Aim of the exercise:
Copy every line below precisely, leaving nothing out.
[Extracted information Boundary: Start]
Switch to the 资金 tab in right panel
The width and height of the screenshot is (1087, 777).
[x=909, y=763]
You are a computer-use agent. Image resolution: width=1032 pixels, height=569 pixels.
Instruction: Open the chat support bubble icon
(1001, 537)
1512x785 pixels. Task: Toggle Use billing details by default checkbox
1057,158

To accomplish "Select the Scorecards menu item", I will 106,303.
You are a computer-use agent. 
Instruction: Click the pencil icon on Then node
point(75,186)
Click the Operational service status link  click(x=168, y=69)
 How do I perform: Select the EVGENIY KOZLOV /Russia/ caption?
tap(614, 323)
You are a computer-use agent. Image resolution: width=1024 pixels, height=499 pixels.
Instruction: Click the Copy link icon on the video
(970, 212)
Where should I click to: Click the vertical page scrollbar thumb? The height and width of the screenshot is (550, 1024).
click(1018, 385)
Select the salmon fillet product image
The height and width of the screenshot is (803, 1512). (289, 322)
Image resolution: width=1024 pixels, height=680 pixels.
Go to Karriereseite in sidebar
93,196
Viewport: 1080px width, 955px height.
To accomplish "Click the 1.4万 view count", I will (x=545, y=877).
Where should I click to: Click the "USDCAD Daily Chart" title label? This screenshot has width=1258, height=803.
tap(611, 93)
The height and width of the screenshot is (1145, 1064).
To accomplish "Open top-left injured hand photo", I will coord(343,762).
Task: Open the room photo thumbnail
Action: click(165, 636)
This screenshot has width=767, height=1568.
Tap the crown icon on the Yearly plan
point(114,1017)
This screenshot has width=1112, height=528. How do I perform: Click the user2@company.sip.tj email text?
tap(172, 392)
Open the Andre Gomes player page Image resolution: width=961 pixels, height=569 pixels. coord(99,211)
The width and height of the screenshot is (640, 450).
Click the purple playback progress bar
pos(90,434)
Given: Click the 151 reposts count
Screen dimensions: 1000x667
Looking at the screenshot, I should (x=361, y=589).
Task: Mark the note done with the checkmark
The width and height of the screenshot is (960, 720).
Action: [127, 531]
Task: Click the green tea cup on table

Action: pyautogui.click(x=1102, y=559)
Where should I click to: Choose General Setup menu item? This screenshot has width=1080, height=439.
[Extracted information Boundary: End]
Result of this exercise:
Switch to the 资金 tab in right panel
The width and height of the screenshot is (1087, 777).
[x=909, y=763]
You are a computer-use agent. Image resolution: width=1032 pixels, height=569 pixels.
Instruction: Open the chat support bubble icon
(1001, 537)
1512x785 pixels. Task: Toggle Use billing details by default checkbox
1057,158

To accomplish "Select the Scorecards menu item", I will 106,303.
You are a computer-use agent. 
Instruction: Click the pencil icon on Then node
point(75,186)
Click the Operational service status link  click(x=168, y=69)
 How do I perform: Select the EVGENIY KOZLOV /Russia/ caption?
tap(614, 323)
You are a computer-use agent. Image resolution: width=1024 pixels, height=499 pixels.
Instruction: Click the Copy link icon on the video
(970, 212)
Where should I click to: Click the vertical page scrollbar thumb? The height and width of the screenshot is (550, 1024).
click(1018, 385)
Select the salmon fillet product image
The height and width of the screenshot is (803, 1512). (289, 322)
Image resolution: width=1024 pixels, height=680 pixels.
Go to Karriereseite in sidebar
93,196
Viewport: 1080px width, 955px height.
To accomplish "Click the 1.4万 view count", I will (x=545, y=877).
Where should I click to: Click the "USDCAD Daily Chart" title label? This screenshot has width=1258, height=803.
tap(611, 93)
The height and width of the screenshot is (1145, 1064).
To accomplish "Open top-left injured hand photo", I will coord(343,762).
Task: Open the room photo thumbnail
Action: click(165, 636)
This screenshot has width=767, height=1568.
Tap the crown icon on the Yearly plan
point(114,1017)
This screenshot has width=1112, height=528. How do I perform: Click the user2@company.sip.tj email text?
tap(172, 392)
Open the Andre Gomes player page Image resolution: width=961 pixels, height=569 pixels. coord(99,211)
The width and height of the screenshot is (640, 450).
Click the purple playback progress bar
pos(90,434)
Given: Click the 151 reposts count
Screen dimensions: 1000x667
Looking at the screenshot, I should (x=361, y=589).
Task: Mark the note done with the checkmark
The width and height of the screenshot is (960, 720).
Action: [127, 531]
Task: Click the green tea cup on table

Action: pyautogui.click(x=1102, y=559)
Where should I click to: Choose General Setup menu item? This screenshot has width=1080, height=439.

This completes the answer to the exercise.